Answer: It has been mentioned many times that disabling your SSID broadcast will help secure your network. The reality is that those who attempt to get into your wireless network will be able to easily pick up or SSID whether it is broadcasted or not.
You may also have problems connecting to your wireless router if you disable the broadcasting of your SSID. I keep it enabled.
Question: Why don’t you filter who connects to your wireless router using the MAC address by turning on MAC address filtering?
Answer: This is another tip you may see on the Internet about securing your wireless network. There are a few problems with turning on the MAC address filtering.
The first problem is that a hacker can easily spoof a MAC address, and therefore bypass the MAC filtering. The second is that you need to manage the MAC addresses of all network cards attempting to connect to your router. Since it really doesn’t provide a lot of security, it is just easier to keep it turned off.
Question: Why do you specify to use WPA – Personal first, and not WEP?
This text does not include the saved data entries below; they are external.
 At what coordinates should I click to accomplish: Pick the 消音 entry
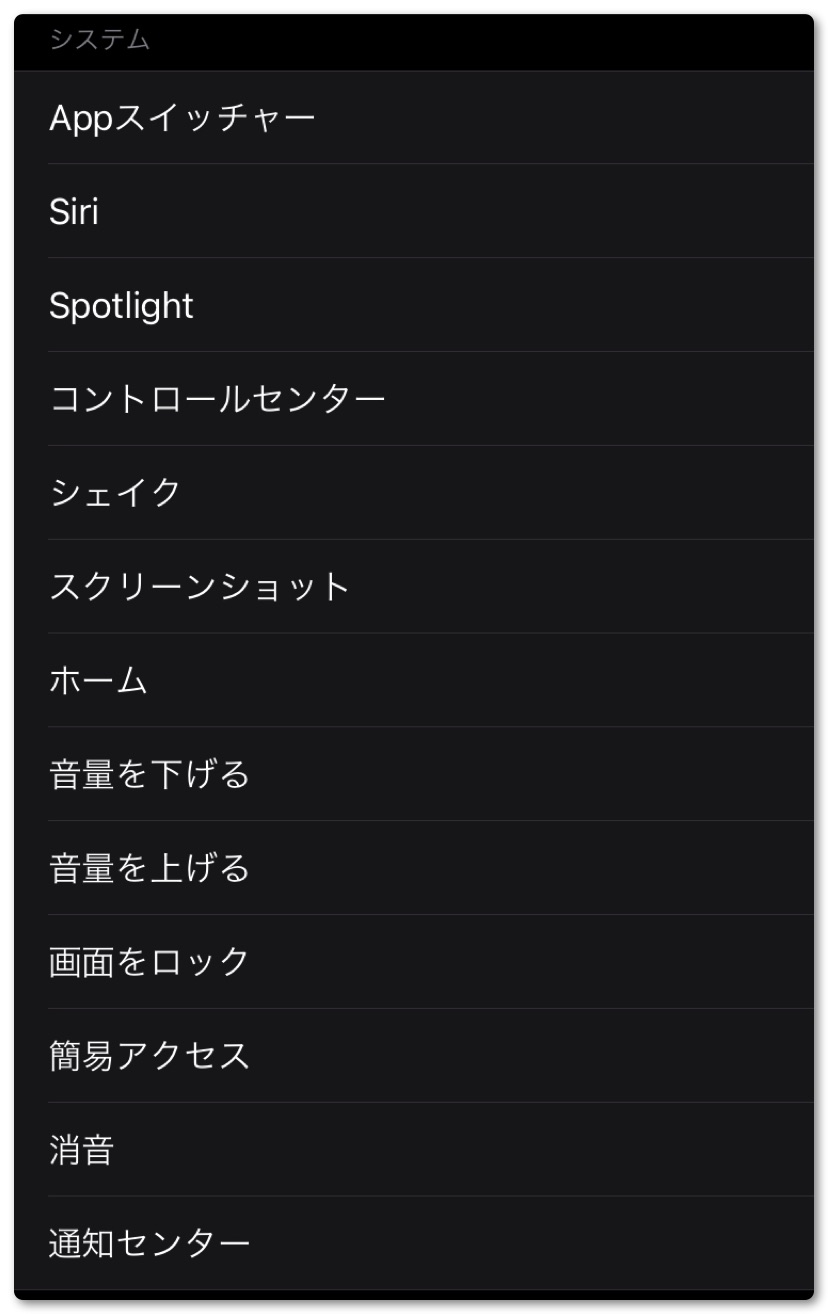tap(81, 1150)
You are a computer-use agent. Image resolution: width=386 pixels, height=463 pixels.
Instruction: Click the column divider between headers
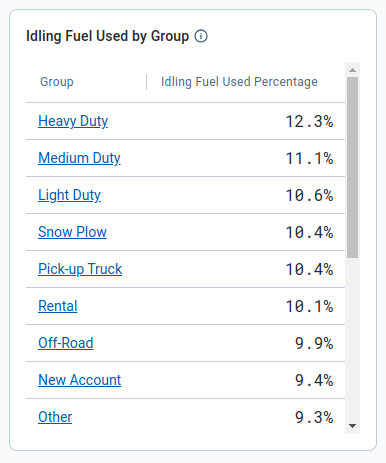(146, 82)
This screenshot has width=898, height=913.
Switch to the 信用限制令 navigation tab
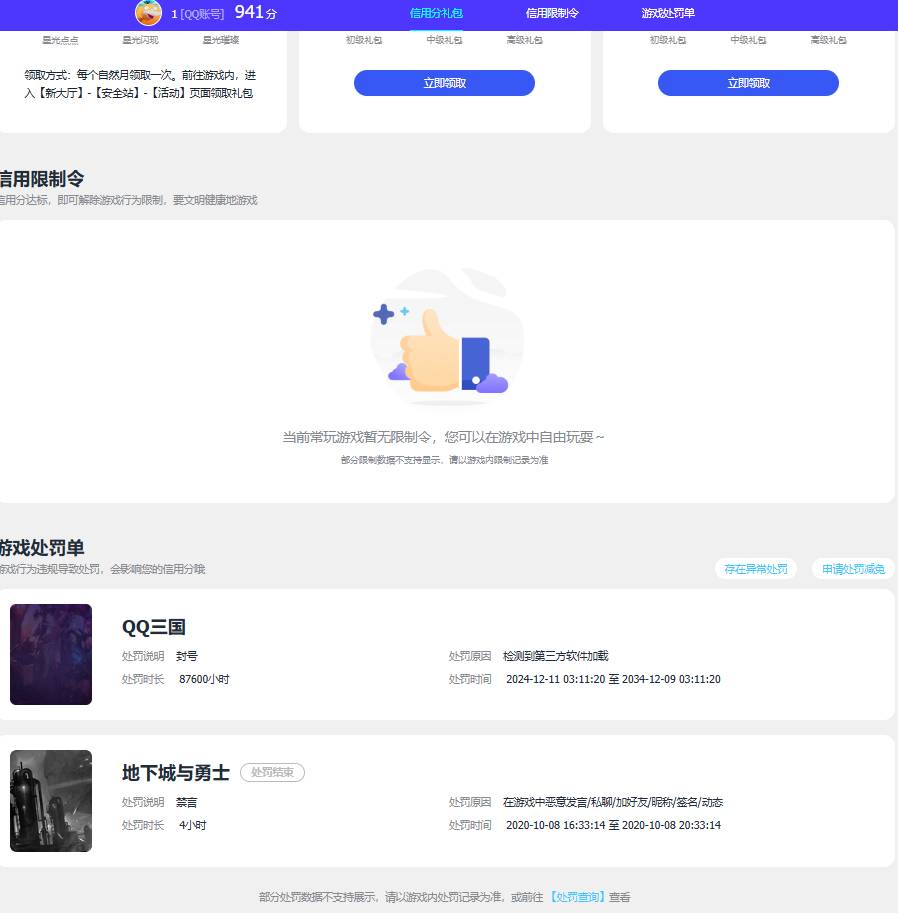point(550,13)
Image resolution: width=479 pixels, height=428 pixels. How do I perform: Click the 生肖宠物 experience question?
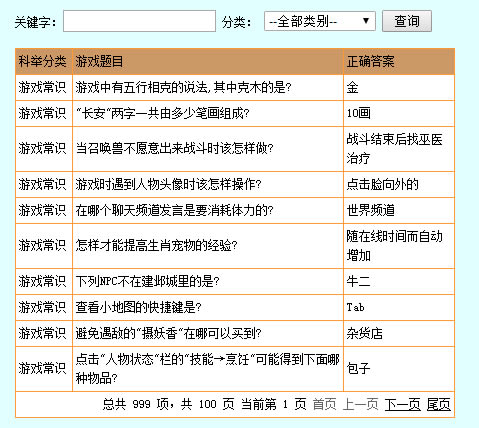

Answer: The reason is that WPA is much more secure than WEP, and therefore you should use that security mode over WEP. An experienced hacker can easily crack WEP encryption so it doesn’t provide as strong security as WPA. If you can’t use WPA, use WEP because it is still better than nothing.
After following the steps, you should now be confident knowing that you have established a good wireless network security which provides a secure Internet connection through your Linksys WRT54G Wireless-G router.